While Chrysler tried to maintain a connection to that muscle car past with the HEMI V8-powered 300 SRT, sales of large sedans have been in steady decline for more than a decade. Ultimately the 300 was Chrysler’s only model in Australia, selling less than 300 examples for the past two years. Given Australia was the only right-hand drive market for the ageing car, the writing was on the wall in an era of cost containment.

“Chrysler has held a special place in the heart of  many Australians and we are proud of its history here,” said Kevin Flynn, FCA Australia Managing Director.

It wasn’t just the Charger that the company built at its Tonsley Park factory in suburban Adelaide. From 1962 it locally assembled the Plymouth Valiant that was sold locally as the Valiant by Chrysler.

The Charger is by far it’s most famous and successful model, and was produced between 1971 and ‘78. During that time it became a fixture on local racetracks, notably with Leo Geoghegan helping to develop the factory-backed VH Charger from 1971.

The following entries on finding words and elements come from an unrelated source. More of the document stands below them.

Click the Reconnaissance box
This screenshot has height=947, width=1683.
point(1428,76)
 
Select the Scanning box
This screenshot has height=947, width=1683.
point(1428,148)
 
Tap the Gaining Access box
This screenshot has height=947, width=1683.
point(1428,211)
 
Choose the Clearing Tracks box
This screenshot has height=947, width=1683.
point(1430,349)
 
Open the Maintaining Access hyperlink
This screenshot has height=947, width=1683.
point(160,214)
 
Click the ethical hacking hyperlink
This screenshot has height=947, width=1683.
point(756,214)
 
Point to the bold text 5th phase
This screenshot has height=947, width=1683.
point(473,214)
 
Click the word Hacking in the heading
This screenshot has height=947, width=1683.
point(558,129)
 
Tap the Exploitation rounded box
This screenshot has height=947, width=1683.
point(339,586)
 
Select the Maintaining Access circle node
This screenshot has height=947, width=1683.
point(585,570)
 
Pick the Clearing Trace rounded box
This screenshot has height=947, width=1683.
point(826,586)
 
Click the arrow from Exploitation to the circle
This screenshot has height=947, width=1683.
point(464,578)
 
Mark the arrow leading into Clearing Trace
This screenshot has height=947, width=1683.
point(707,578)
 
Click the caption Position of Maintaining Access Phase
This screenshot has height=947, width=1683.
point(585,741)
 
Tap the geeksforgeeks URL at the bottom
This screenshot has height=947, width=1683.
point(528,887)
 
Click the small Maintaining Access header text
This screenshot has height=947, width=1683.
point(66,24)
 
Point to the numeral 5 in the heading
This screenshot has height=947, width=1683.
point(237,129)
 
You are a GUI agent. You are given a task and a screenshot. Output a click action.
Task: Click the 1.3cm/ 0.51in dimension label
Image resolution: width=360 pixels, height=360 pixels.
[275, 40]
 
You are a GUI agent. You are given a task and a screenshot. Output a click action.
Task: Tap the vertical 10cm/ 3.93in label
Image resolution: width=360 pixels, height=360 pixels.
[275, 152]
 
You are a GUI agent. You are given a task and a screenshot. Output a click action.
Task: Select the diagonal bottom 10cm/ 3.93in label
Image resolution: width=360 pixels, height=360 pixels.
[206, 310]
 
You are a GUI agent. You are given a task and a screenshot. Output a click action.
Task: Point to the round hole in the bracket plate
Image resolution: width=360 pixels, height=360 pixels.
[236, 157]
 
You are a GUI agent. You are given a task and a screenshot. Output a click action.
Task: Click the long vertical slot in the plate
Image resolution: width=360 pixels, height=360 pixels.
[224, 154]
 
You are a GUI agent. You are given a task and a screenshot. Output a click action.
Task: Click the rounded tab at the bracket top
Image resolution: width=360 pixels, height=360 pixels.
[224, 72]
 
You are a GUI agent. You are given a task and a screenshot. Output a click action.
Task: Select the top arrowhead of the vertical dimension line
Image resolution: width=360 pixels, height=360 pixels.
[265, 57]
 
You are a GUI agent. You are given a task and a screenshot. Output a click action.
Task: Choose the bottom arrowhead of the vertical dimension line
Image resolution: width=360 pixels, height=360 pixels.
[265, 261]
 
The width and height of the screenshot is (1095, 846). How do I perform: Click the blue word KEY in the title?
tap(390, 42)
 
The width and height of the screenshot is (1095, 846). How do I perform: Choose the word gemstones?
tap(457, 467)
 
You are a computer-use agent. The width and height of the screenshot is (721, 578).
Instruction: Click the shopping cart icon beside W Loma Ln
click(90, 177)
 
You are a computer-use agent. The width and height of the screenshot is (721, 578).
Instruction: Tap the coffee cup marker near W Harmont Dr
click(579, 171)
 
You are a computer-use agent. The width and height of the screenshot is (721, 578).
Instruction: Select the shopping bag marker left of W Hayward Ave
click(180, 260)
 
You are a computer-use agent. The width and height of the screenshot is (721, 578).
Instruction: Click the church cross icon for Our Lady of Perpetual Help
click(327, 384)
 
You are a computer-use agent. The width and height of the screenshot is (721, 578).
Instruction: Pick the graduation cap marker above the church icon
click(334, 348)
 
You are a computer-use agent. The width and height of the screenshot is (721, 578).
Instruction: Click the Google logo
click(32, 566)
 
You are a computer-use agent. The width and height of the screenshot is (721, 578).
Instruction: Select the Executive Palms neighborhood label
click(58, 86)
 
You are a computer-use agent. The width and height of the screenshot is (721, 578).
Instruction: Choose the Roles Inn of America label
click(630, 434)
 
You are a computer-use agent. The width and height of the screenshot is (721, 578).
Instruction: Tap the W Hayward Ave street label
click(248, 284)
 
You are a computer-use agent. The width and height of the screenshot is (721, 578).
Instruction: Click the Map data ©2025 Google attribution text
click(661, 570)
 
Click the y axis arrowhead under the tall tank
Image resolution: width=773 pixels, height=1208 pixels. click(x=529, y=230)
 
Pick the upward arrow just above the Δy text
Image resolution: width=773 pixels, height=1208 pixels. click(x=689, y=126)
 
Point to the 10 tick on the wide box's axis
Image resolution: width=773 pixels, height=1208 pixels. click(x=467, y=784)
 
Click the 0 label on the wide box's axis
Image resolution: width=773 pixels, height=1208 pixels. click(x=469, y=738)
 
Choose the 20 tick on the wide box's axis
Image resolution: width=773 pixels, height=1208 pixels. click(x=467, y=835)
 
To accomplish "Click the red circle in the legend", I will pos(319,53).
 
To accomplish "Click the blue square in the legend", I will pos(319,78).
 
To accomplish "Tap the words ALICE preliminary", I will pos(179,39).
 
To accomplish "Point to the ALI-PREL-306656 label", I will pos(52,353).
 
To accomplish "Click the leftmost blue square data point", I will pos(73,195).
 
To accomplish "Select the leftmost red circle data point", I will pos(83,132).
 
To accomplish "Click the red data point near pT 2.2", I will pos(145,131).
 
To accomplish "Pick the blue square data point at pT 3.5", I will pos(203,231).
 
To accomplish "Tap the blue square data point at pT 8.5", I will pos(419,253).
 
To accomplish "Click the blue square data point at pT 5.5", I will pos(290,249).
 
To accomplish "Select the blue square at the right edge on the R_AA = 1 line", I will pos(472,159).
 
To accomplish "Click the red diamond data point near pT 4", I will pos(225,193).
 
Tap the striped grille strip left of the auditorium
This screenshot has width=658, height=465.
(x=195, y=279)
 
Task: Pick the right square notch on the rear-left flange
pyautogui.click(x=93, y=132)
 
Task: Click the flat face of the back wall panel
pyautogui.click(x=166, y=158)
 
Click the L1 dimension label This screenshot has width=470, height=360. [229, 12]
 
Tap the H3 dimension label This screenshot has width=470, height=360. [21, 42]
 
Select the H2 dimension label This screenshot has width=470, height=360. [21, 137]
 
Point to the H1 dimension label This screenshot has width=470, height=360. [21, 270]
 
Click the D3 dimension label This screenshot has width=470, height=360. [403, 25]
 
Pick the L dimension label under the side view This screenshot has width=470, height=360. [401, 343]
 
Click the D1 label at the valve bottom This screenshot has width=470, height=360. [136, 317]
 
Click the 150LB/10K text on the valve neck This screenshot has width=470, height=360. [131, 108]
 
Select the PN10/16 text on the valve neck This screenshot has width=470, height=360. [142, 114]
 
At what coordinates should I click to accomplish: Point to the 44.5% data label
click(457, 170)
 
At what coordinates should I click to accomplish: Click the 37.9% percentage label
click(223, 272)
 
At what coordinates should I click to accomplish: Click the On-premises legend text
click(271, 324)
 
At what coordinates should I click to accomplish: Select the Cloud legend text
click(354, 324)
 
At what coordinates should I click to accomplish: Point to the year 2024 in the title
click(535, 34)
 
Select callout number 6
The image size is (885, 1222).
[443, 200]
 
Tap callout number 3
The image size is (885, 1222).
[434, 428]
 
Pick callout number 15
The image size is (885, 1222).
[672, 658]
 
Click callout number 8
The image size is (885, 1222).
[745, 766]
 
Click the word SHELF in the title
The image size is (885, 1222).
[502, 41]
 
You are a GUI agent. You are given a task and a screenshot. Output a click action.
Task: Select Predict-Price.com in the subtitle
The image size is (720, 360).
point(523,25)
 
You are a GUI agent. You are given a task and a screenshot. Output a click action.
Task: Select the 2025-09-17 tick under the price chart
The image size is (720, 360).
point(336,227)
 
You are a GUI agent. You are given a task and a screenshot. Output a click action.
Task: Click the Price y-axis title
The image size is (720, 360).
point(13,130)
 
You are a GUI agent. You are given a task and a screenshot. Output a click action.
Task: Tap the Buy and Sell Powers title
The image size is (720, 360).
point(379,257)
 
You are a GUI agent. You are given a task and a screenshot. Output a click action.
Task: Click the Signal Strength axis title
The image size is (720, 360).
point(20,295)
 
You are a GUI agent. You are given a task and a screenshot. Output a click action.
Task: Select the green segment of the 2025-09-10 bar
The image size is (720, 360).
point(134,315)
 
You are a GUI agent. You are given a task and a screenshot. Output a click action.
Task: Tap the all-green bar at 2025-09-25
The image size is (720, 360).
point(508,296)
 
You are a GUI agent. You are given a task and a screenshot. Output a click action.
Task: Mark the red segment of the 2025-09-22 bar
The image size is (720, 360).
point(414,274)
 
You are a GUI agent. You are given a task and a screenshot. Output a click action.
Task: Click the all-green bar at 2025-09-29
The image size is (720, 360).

Doug Chivas won its first race - the Toby Lee 100 at Oran Park and went on to finish third in the 1972 Hardie-Ferodo 500 in a VH Charger he shared with Damon Beck; beaten by Peter Brock in his Holden Torana GTR XU-1 and John French in his Ford Falcon GT-HO Phase III.

By this time Japanese car maker, Mitsubishi Motors, had bought a 15 per cent stake in Chrysler’s Australian operations. By 1981 Mitsubsihi had taken control of the company completely and discontinued the Chrysler brand.

The Chrysler name returned in 1994 but never regained the status it had in its earlier days, largely due to its underwhelming products which included the Neon, Crossfire and PT Cruiser. The 300 was the lone bright spot but with less buyers interested in V8-powered sedans Chrysler carried on as long as it could.

Now part of the Stellantis conglomerate (that includes Dodge, Alfa Romeo, Maserati, Peugeot and Opel, among others), Chrysler is facing an electric future. The company will begin rolling out electric models by the middle of the decade, including a Chrysler-badged sedan and a Dodge ‘electric muscle car’ which will replace the brand’s famous ‘Hellcat’ supercharged V8.